- [Supplied text]:
Bangladeshi firefighters attempt to extinguish a blaze at a garment factory in Dhaka on September 15, 2013/AFP

Bangladeshi firefighters attempt to extinguish a blaze at a garment factory in Dhaka on September 15, 2013/AFP

SRIPUR, Oct 9 – A huge fire at a Bangladeshi factory where workers were making clothes for labels such as Gap and H&M has killed seven people in the latest disaster to blight the country’s garment industry.

Firefighters battled through the night to douse the flames at the Aswad Knit Composite factory at Sripur, on the outskirts of the capital Dhaka. Parts of the two-storey building were still smouldering early Wednesday.

Police said that the fire was so intense that most of the bodies that have been recovered were too badly burned to be identified.

Workers said the blaze, which broke out on Tuesday evening, appeared to have been started by a malfunctioning knitting machine which had caught fire on a number of previous occasions.

- [Provided information]:
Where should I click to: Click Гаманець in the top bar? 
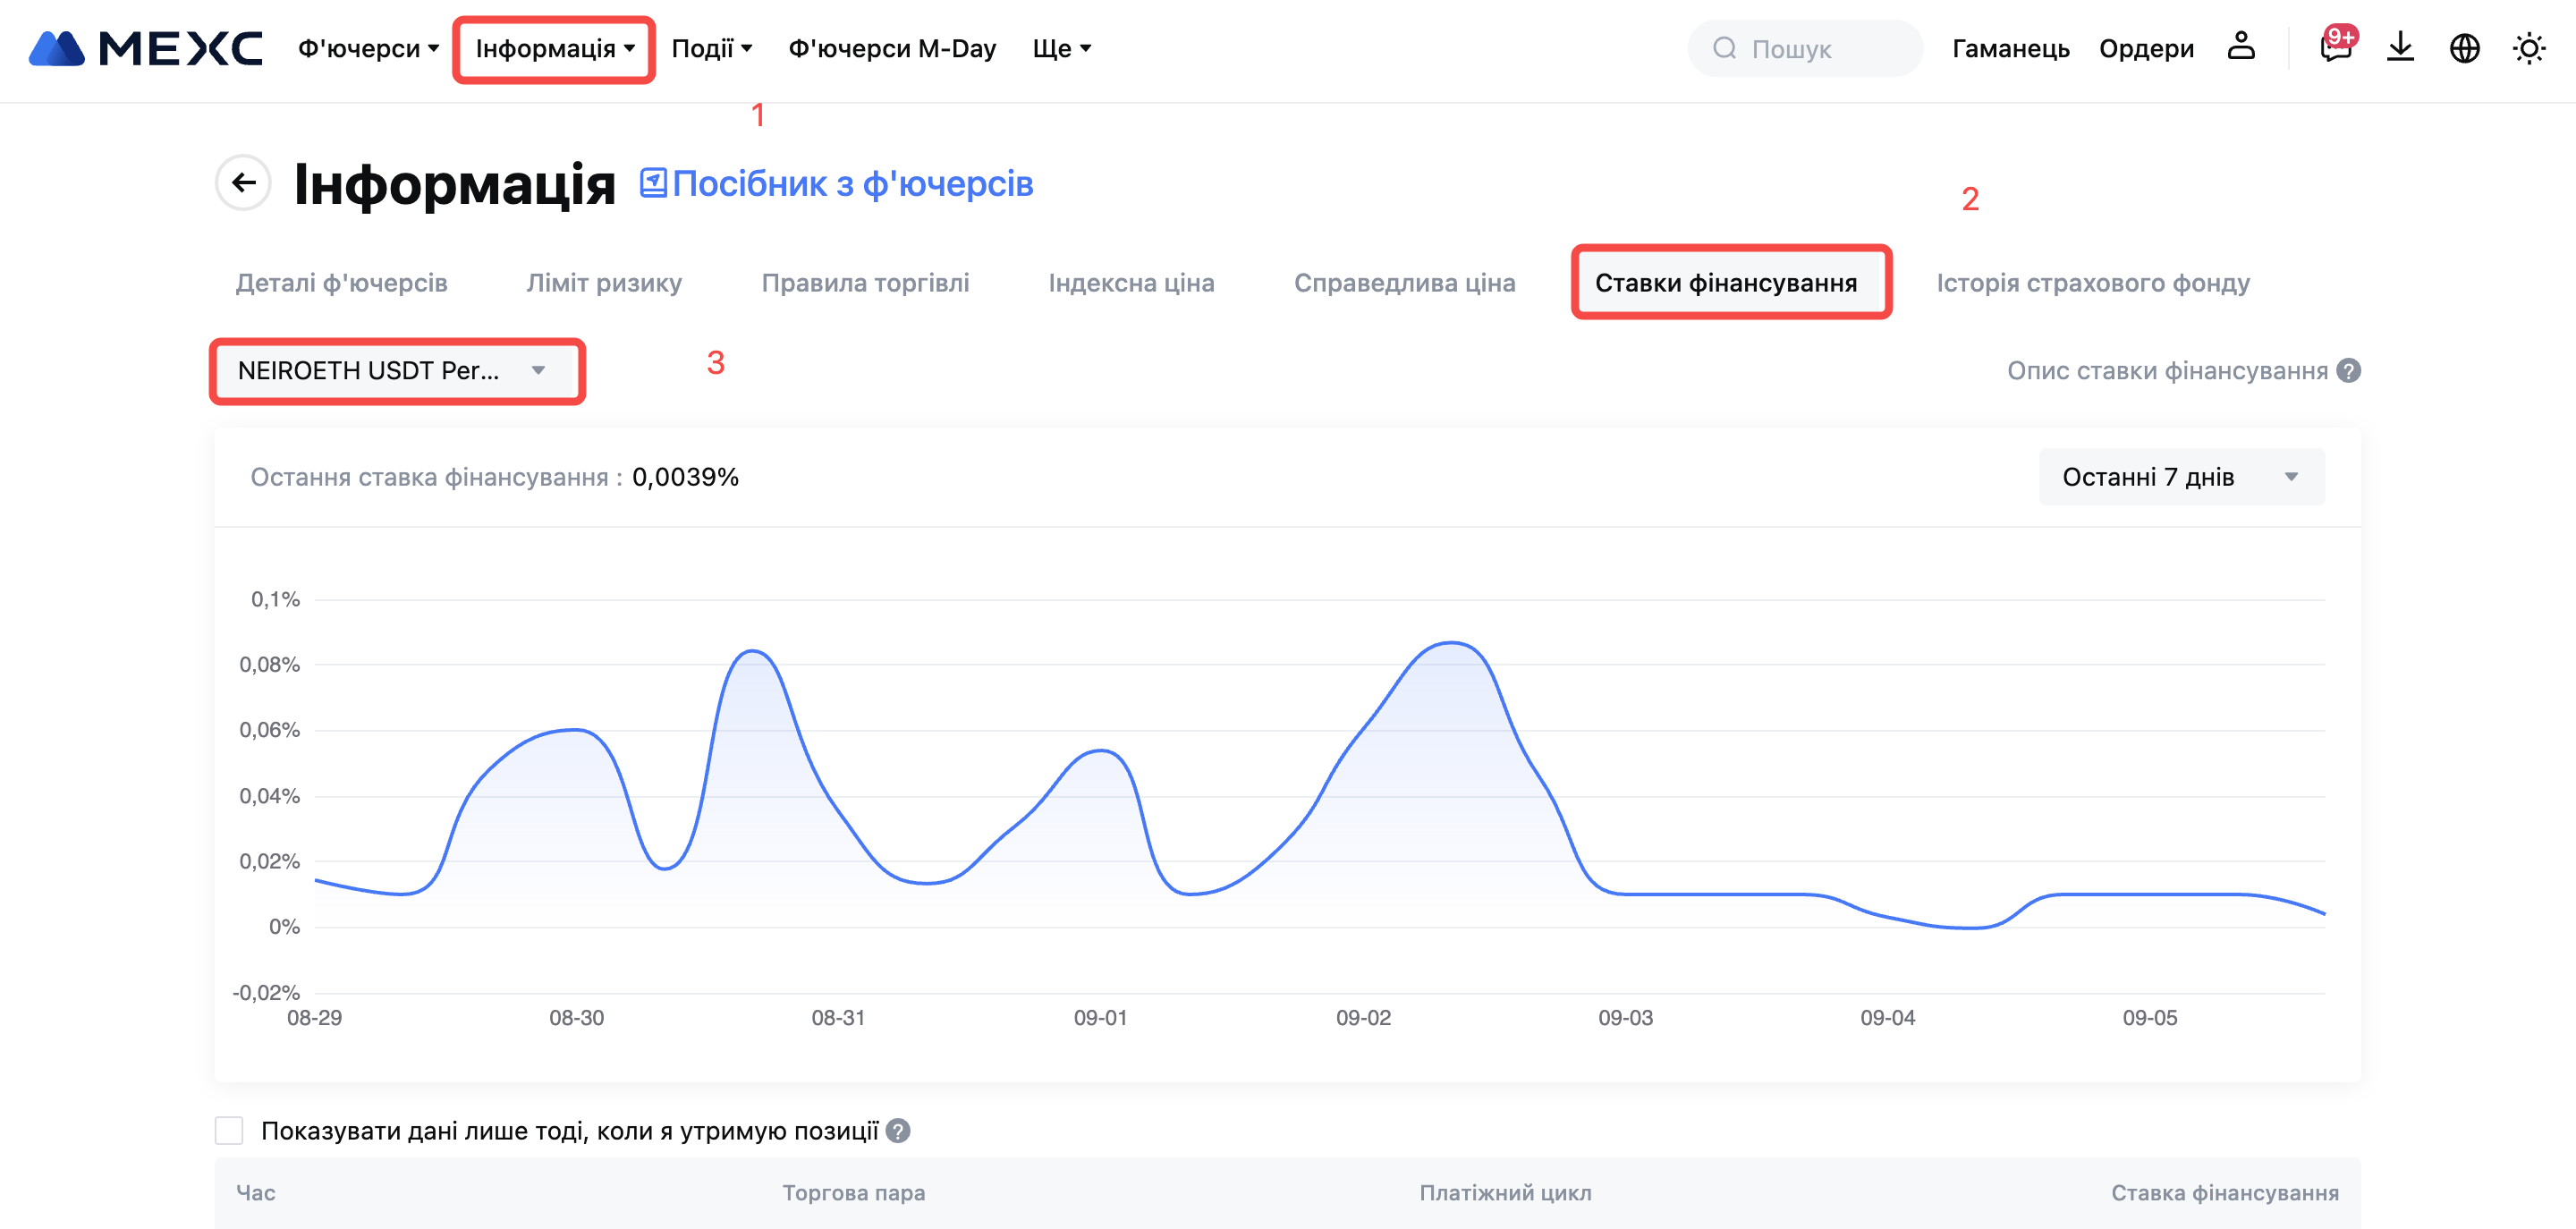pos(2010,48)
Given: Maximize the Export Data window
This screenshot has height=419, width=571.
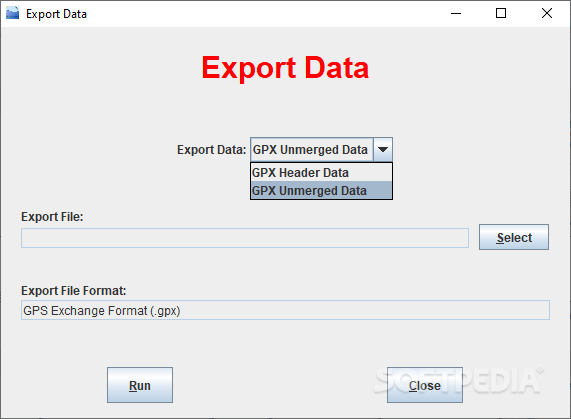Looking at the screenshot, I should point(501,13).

* * *

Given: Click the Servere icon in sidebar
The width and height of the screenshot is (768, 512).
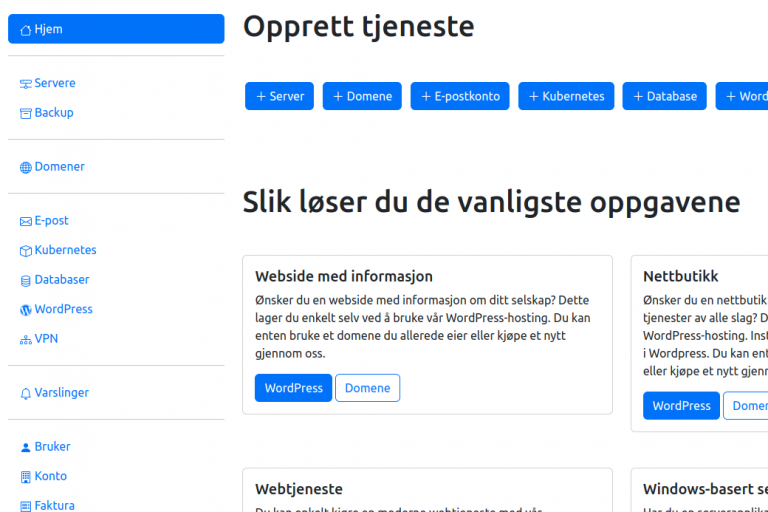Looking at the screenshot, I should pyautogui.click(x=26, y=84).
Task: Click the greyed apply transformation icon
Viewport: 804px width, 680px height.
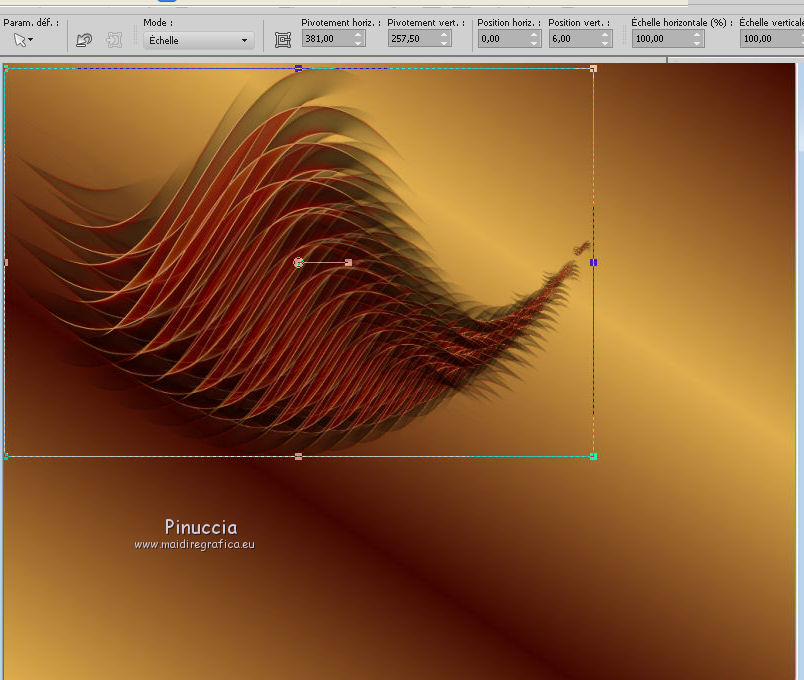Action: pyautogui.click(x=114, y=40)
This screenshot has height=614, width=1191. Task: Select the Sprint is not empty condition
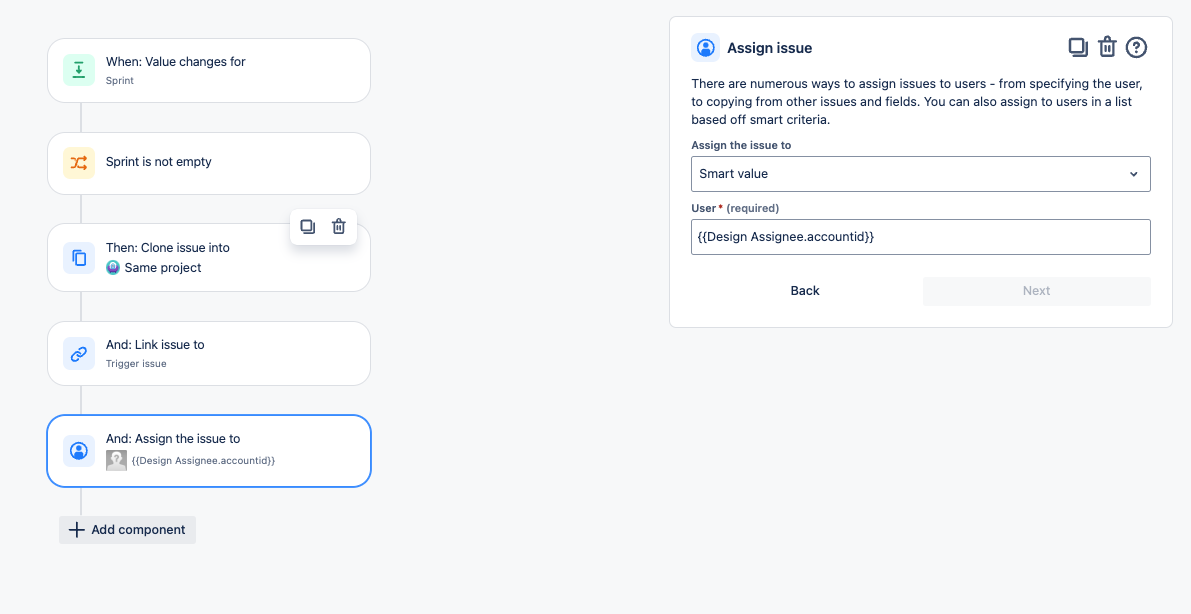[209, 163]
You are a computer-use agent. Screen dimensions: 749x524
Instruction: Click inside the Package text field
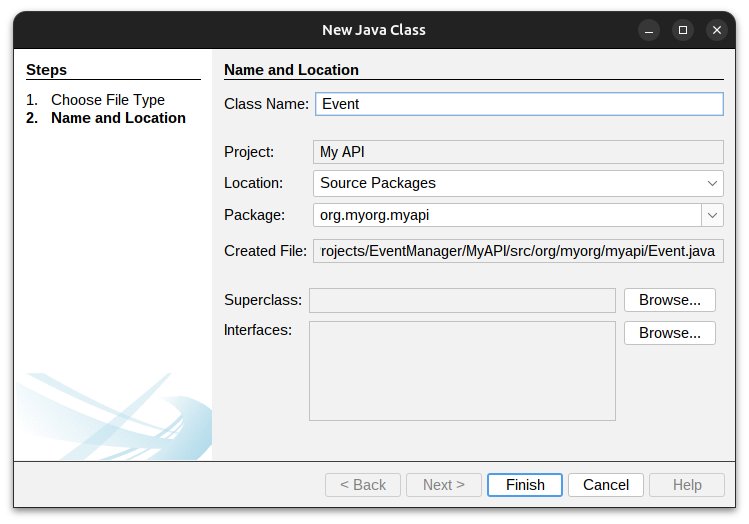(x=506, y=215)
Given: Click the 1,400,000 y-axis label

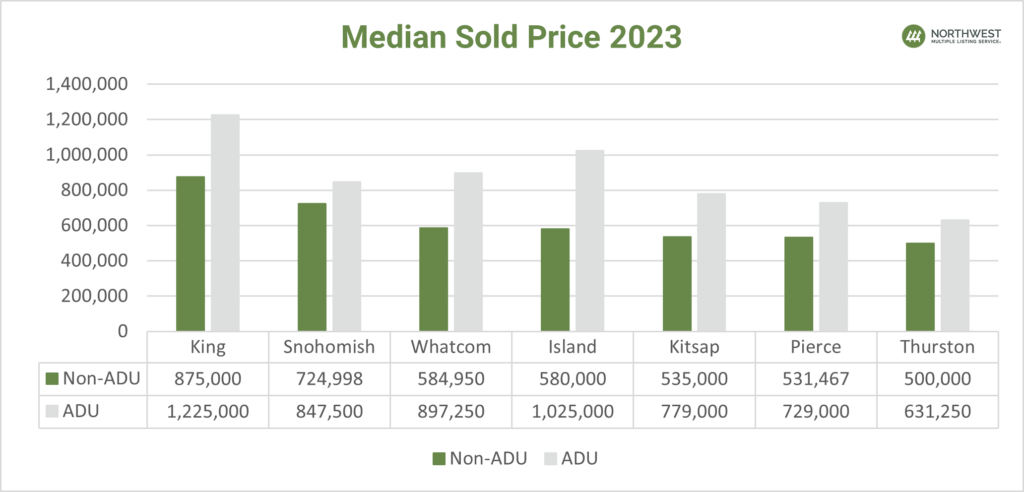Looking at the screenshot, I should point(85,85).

- [Written request 1]:
Quote the factory fire report word for word, starting at "SRIPUR, Oct 9" and ending at "of previous occasions.".
- [Written request 2]:
Summarize the factory fire report in two sentences.
- [Written request 3]:
According to police in the factory fire report, why could most of the recovered bodies not be identified?
None of the rows are needed for what comes next.

- [Exercise solution 1]:
SRIPUR, Oct 9 – A huge fire at a Bangladeshi factory where workers were making clothes for labels such as Gap and H&M has killed seven people in the latest disaster to blight the country’s garment industry.

Firefighters battled through the night to douse the flames at the Aswad Knit Composite factory at Sripur, on the outskirts of the capital Dhaka. Parts of the two-storey building were still smouldering early Wednesday.

Police said that the fire was so intense that most of the bodies that have been recovered were too badly burned to be identified.

Workers said the blaze, which broke out on Tuesday evening, appeared to have been started by a malfunctioning knitting machine which had caught fire on a number of previous occasions.

- [Exercise solution 2]:
A fire at the Aswad Knit Composite factory in Sripur, on the outskirts of Dhaka, where workers were making clothes for labels such as Gap and H&M, killed seven people. Workers said the blaze, which broke out on Tuesday evening, appeared to have been started by a malfunctioning knitting machine that had caught fire on a number of previous occasions.

- [Exercise solution 3]:
They were too badly burned to be identified.